I was asked a couple of weeks ago by a friend of mine in the film department to help her out with a project. She is directing a scene from the play "The Owl and the Pussycat," and asked me to play... what else? The prostitute. I was out of town when I needed to start memorizing my lines and had a long drive to get back to Bozeman so I decided to record myself saying my lines onto my computer, then put the file on my Ipod so I could listen to it on the drive. I was putting orality and memorization to the test--remembering my lines just from what I'd heard. When I went to the first rehearsal, I found that I needed the script in front of me even though I thought I knew the lines. When it came to recalling the lines, it was really difficult.

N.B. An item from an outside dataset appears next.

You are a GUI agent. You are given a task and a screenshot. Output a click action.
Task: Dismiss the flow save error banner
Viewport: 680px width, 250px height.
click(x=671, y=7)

I didn't have any point of reference; I find that when I am reading things and memorizing them, I recognize places on the actual piece of paper that I am reading--they become loci. I could listen to the lines over and over, but until I actually read them on a piece of paper was I able to accurately recall everything. Now that we have had several rehearsals, I can recall the lines not because of memorization, but because the lines have become an actual conversation in our own pretend world. Moral of the story? It was much easier for me to memorize the lines typographically (<-- look at the big word I used) than it was orally. Maybe that's just the way my brain works, but I like to think that the words on the page act as loci.